During the day, we worked with JC, a community gardener who studied political science and environmental law but left it all behind after she spent a season working the farmer’s life. JC led Mattie and I to the tomato garden and gave us our assignment for the day:

Move an assortment of tomatoes from here: 

tomato greenhouse

To here: 

Tomato field

Using these: 

wagons

Mattie and I had a blast! It was great exercise, we learned that there are way way way more varieties of tomatoes than what you see at your local grocery store, and it was awesome to spend an afternoon and see the steady progression of your work building on itself.

Everyone at the Wylde center was happy and friendly, I’d recommend spending an afternoon of volunteer gardening there to anyone looking to lend a hand and get some exercise - just be sure to bring a change of clothes!

Hungry Souls

Even though the sun is beginning to set, there is still a warm breeze blowing new clouds of pollen across an almost empty parking lot in downtown Columbia, South Carolina. For the moment, it’s just asphalt and a black Ford truck. The truck is old, paint greying from miles past, but still running with a bed full to the brim with everything from gas cans to wood planks.

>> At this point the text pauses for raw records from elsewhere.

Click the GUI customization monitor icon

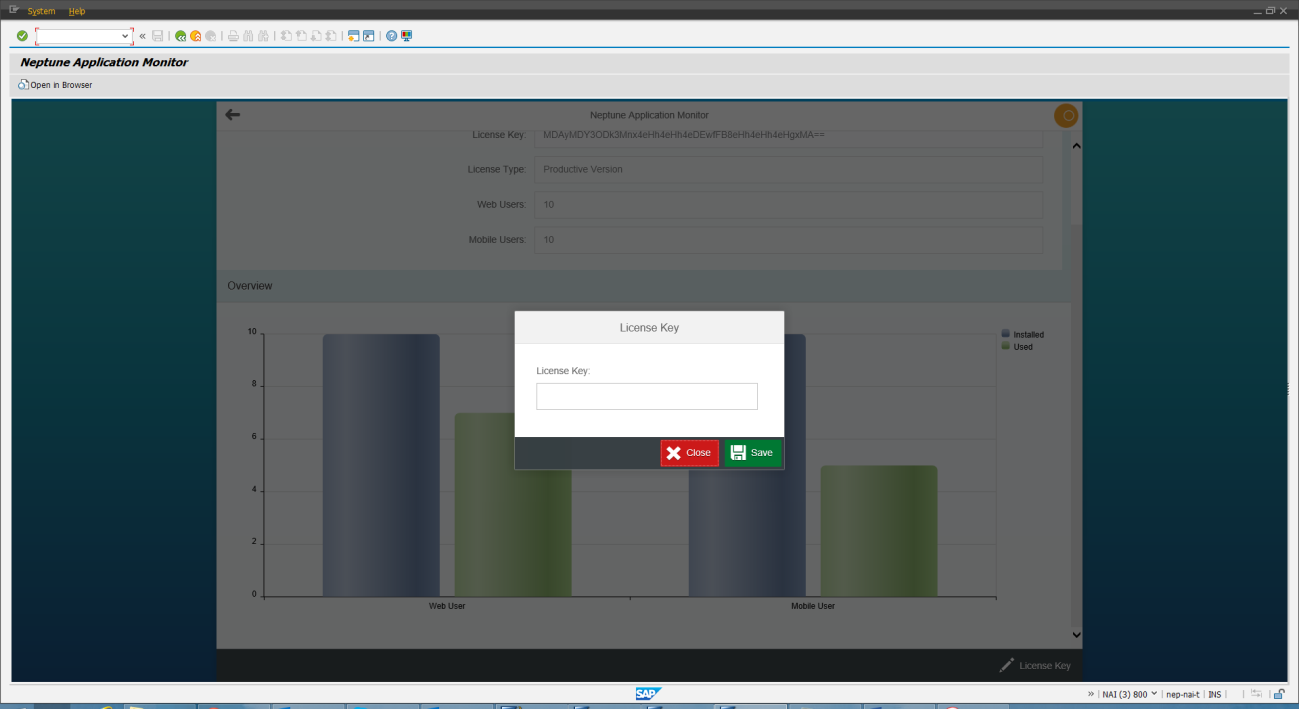pyautogui.click(x=405, y=35)
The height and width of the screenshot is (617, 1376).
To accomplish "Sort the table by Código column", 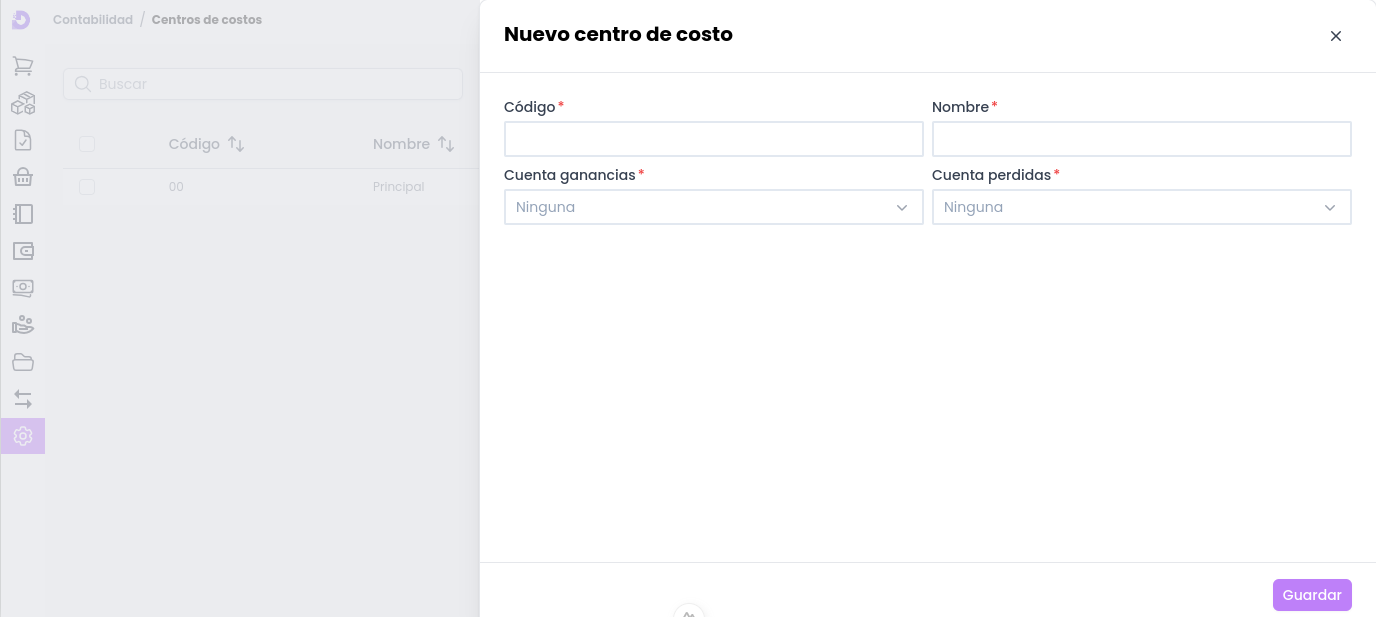I will coord(236,144).
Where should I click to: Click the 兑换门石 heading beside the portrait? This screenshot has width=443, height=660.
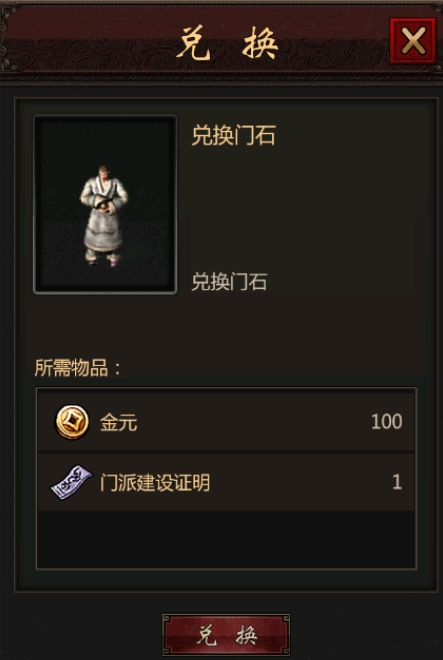(x=234, y=136)
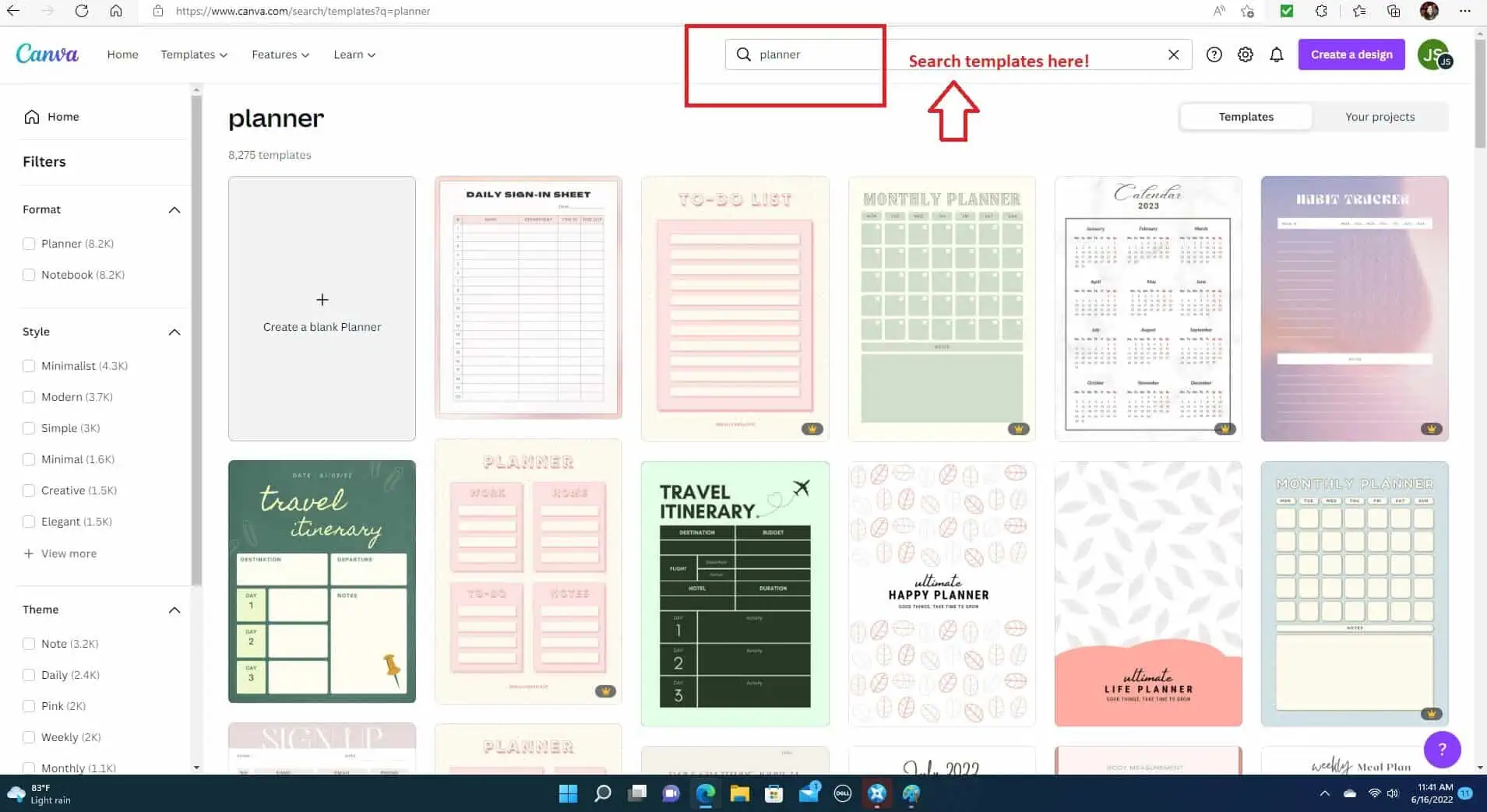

Stepping out of the truck, a man closes a whining door behind him. He smiles and reaches out a hand.  His mustache outlines a smile as he says,

“I hear you’ll be handing out food to the homeless with us. Call me Johnny Floyd and sorry about the truck. It’s a mess, I know.”

In the past six months, Columbia has been the center for a terribly misguided fight against homelessness. In September 2013, city council attempted to criminalize homelessness in order to clean up the downtown area. According to the proposal, those found guilty of homelessness are forced to choose between going to jail or being shipped to a newly built rural shelter, far away from the city. The problem with this shelter? No kitchen. Columbia’s idea for helping the homeless was to help them out of the city. Period.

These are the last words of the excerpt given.